Text block:
+++
The scheme sees central government give councils up to £4,000 to identify and turn around eligible families; the families then receive a dedicated social worker to coordinate public services support to tackle their problems.

But the NIESR said there was “no significant or systematic impact” of the programme.

“The key finding is that across a wide range of outcomes, covering the key objectives of the Troubled Families Programme – employment, benefit receipt, school attendance, safeguarding and child welfare – we were unable to find consistent evidence that the programme had any significant or systematic impact.

“The vast majority of impact estimates were statistically insignificant, with a very small number of positive or negative results.

“These results are consistent with those found by the separate and independent impact analysis using survey data, also published today, which also found no significant or systemic impact on outcomes related to employment, job seeking, school attendance, or anti-social behaviour.”

"What on earth did the Treasury think it was doing allowing public money to be squandered like this?" – Jonathan Portes, NIESR

The report found that outcomes for families in the programme were almost identical to those who were not given special treatment: 45% still claimed jobless benefits a year-and-a-half later, while anti-social behaviour, criminal offences, and truancy levels were no lower for those in the programme.

The NIESR's Jonathan Portes, former chief economist for the Department for Work and Pensions and the Cabinet Office, and a long-standing critic of the programme, said the Troubled Families scheme was "a perfect case study" of how "the manipulation and misrepresentation of statistics by politicians and civil servants" could lead to "bad policy and, frankly, to the wasting of hundreds of millions of pounds of taxpayers’ money".

Writing on his personal blog, Portes acknowledged that "successful policymaking requires experimentation and risk-taking".

But he accused the government of a "deliberate misrepresentation of the data and statistics", leading to "badly formulated targets" and a "funding model that could have been designed to waste money".

Portes wrote: "What on earth did the Treasury think it was doing allowing public money to be squandered like this? Were they busy cutting core local authority budgets to notice that CLG were throwing hundreds of millions of pounds away with no serious scrutiny?"

Louise Casey (pictured), the civil servant who acted as director general of the Troubled Families programme from 2010 to 2015, will faced questions on the scheme from MPs on the Public Accounts Committee on Wednesday.

"Families said they valued the trust, honesty and persistence of keyworkers" – Department for Communities and Local Government

Ahead of that appearance, the Department for Communities and Local Government last night published a detailed "lessons learned" report on the first five years of the scheme, responding to the NIESR study and setting out the steps it plans to take to improve the programme over the next five years.
+++
Directions: Pick up the article on the Troubled Families programme after its last sentence and keep writing it.

Given data:
+++
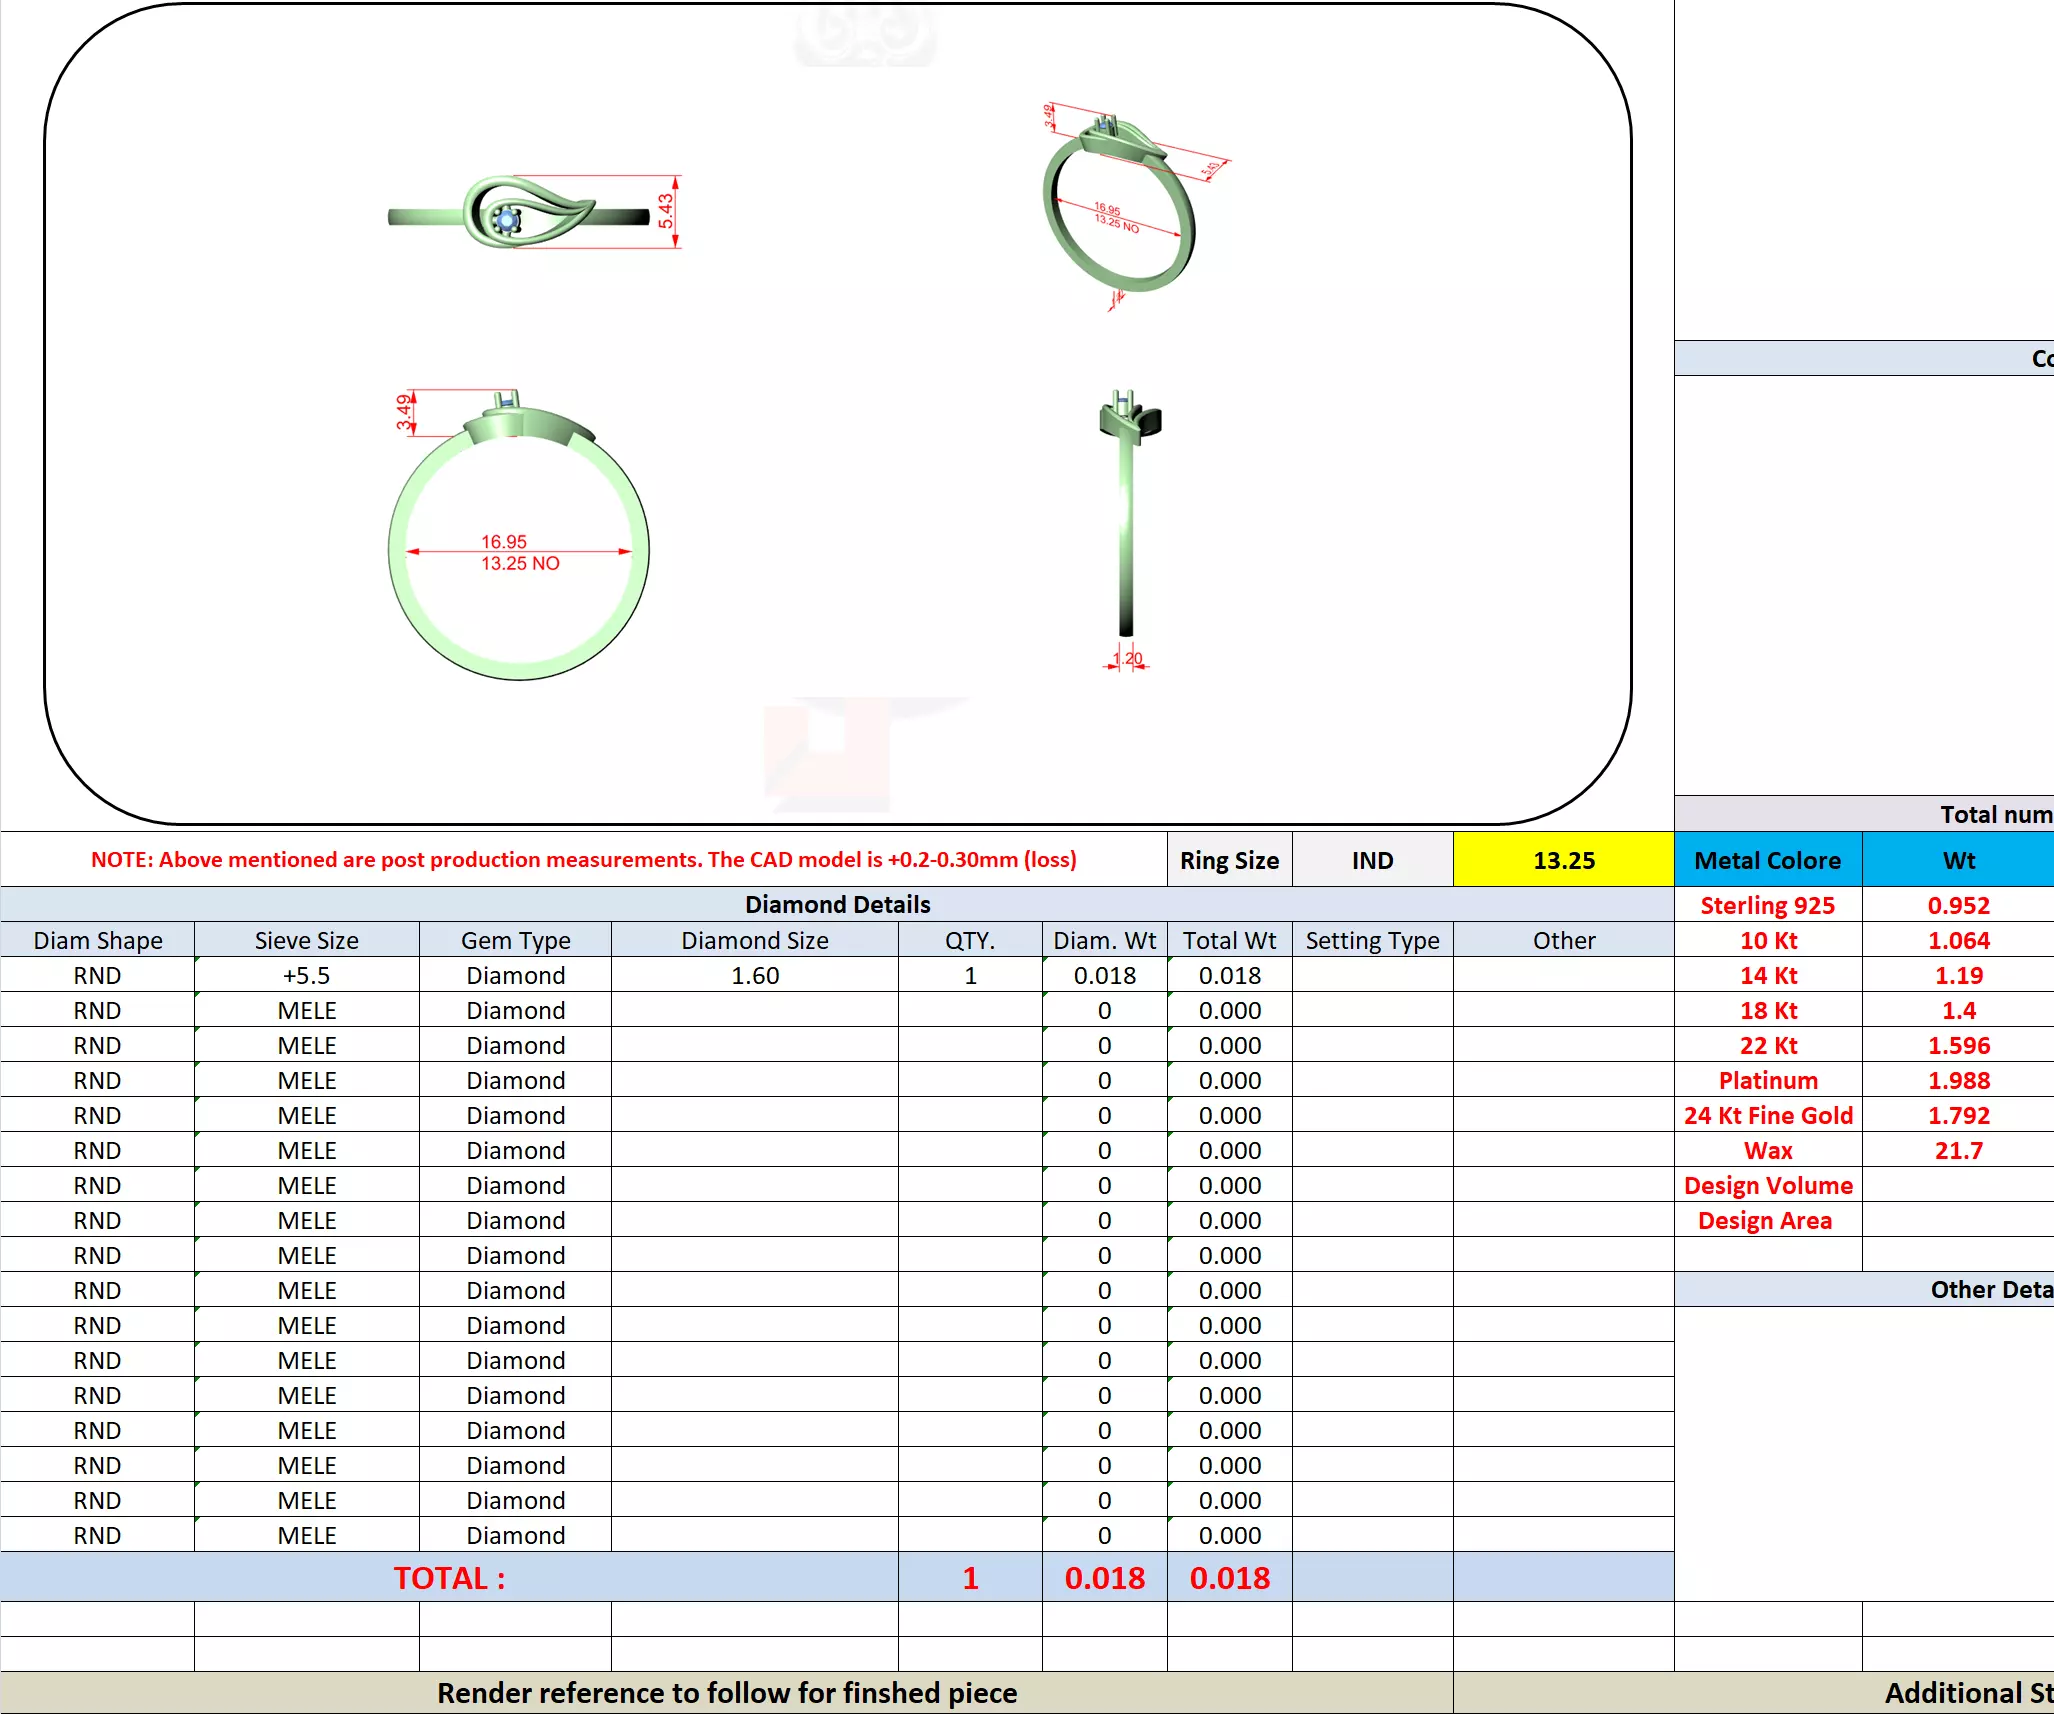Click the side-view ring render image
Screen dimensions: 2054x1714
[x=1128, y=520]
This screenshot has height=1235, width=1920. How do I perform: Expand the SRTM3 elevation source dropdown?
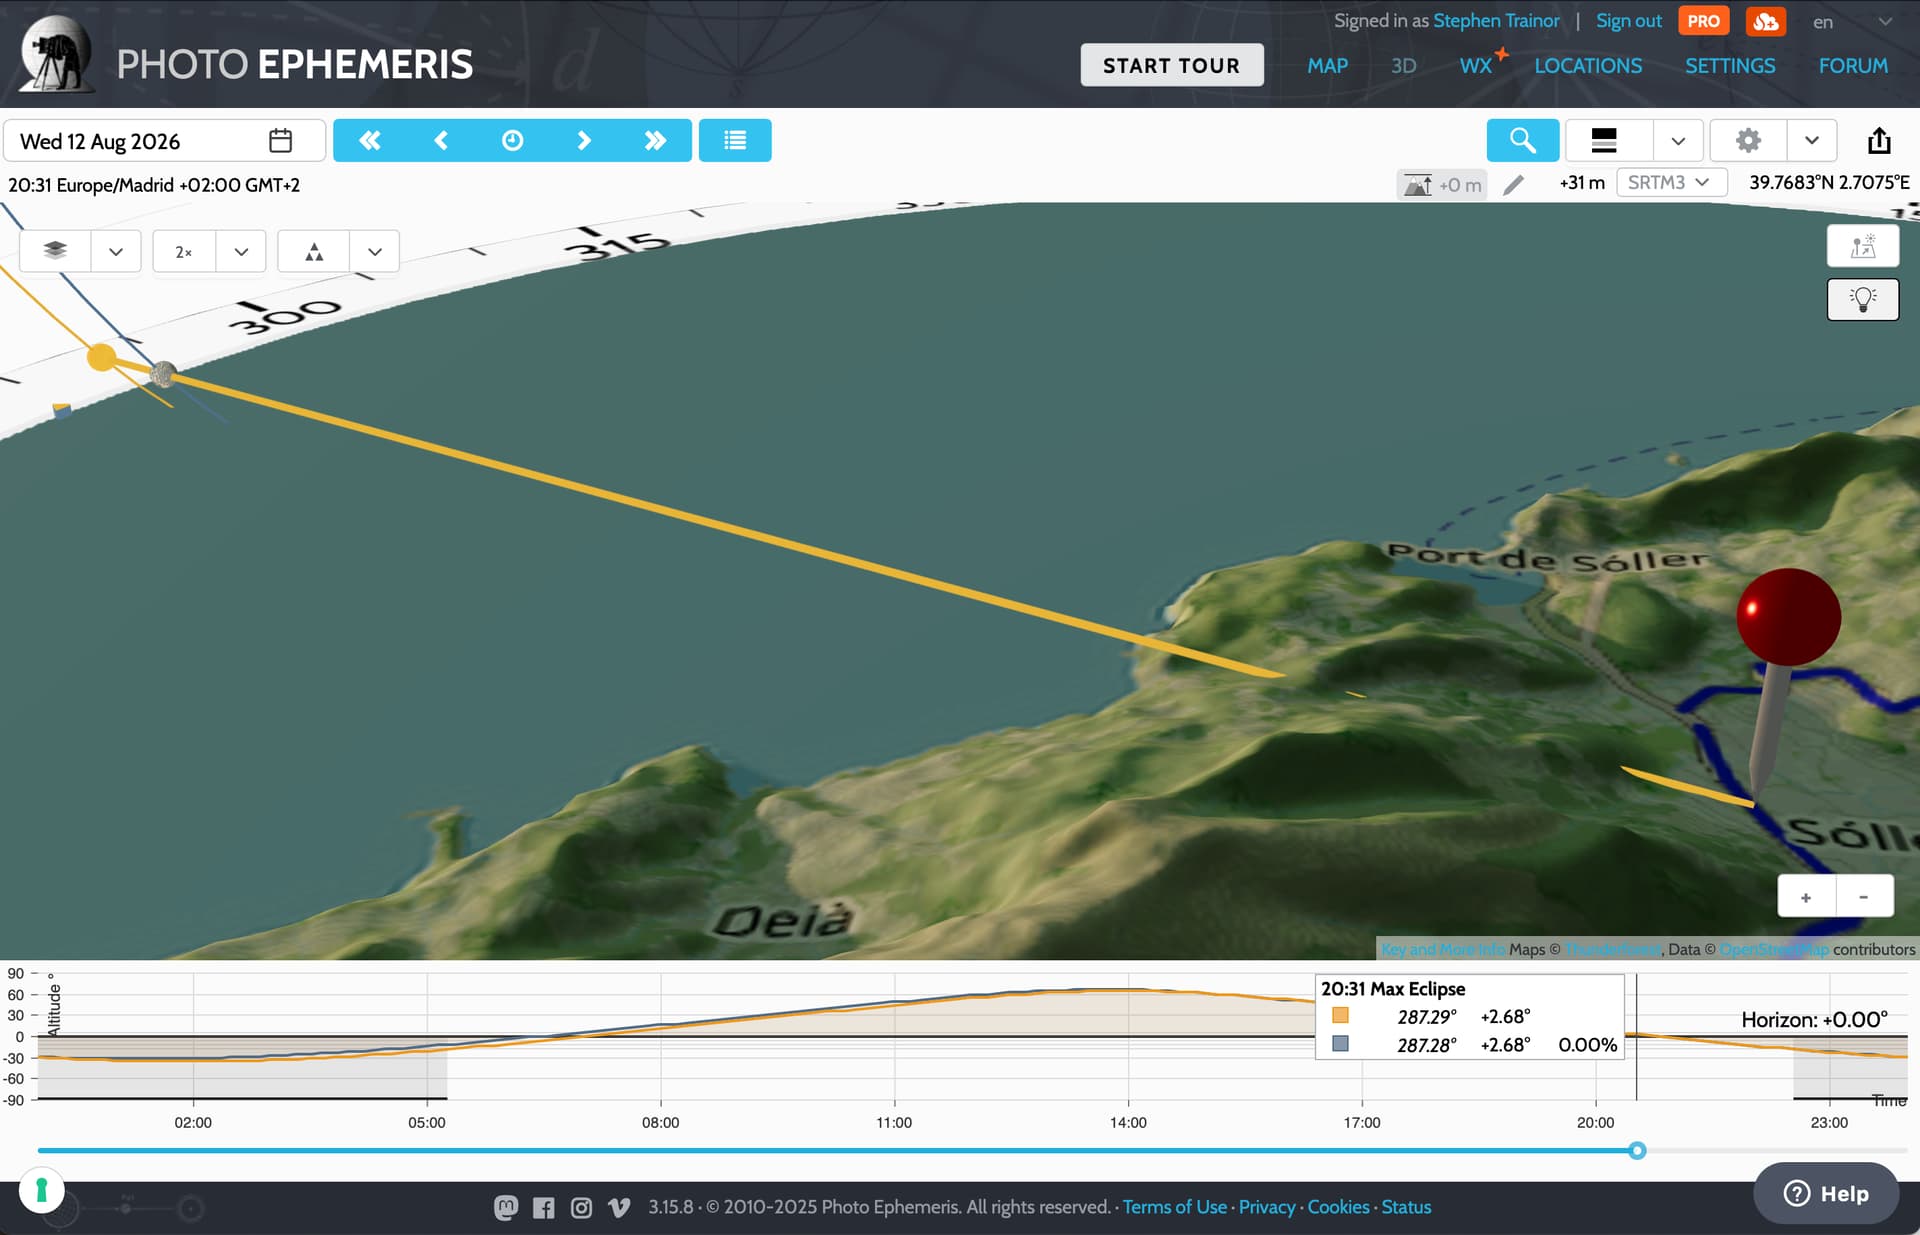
+++
The answer:
The report acknowledged that the independent analysis had been "unable to attribute improvements in families' lives to the programme". But it said families had been "hugely positive about the service", with 76% saying the help they had received had "made more difference to their lives than previous help they had received".

"They also said they valued the trust, honesty and persistence of keyworkers," the department added.

Planned changes for the 2015-20 version of the programme include a new "National Impact Study" to track outcomes every six months, with an independent team of academics providing external scrutiny.

"The evaluation will measure the progress of families on over sixty outcome measures across crime, health, education, domestic abuse, employment and child-safeguarding," the department said.

It added: "As part of the evaluation we are also collecting qualitative information from LAs and families about how the programme is being delivered. Ipsos MORI have conducted a survey of over 1,000 families who will be re-interviewed two years later, and which will capture improvements in families such as self-reported domestic abuse using the same measure as the Crime Survey for England and Wales."

Meanwhile, the department has also opted to resdesign the "payment by results" element of the scheme for its 2015-20 version.

The NIESR said the original programme had only a "limited mechanism to avoid paying for results not attributable" to its interventions.

The DCLG said payments for the 2015-20 version of the programme would only take place once there had been "sustained and significant progress against all of the family's problems" or where an adult in the family has moved into "continuos employment".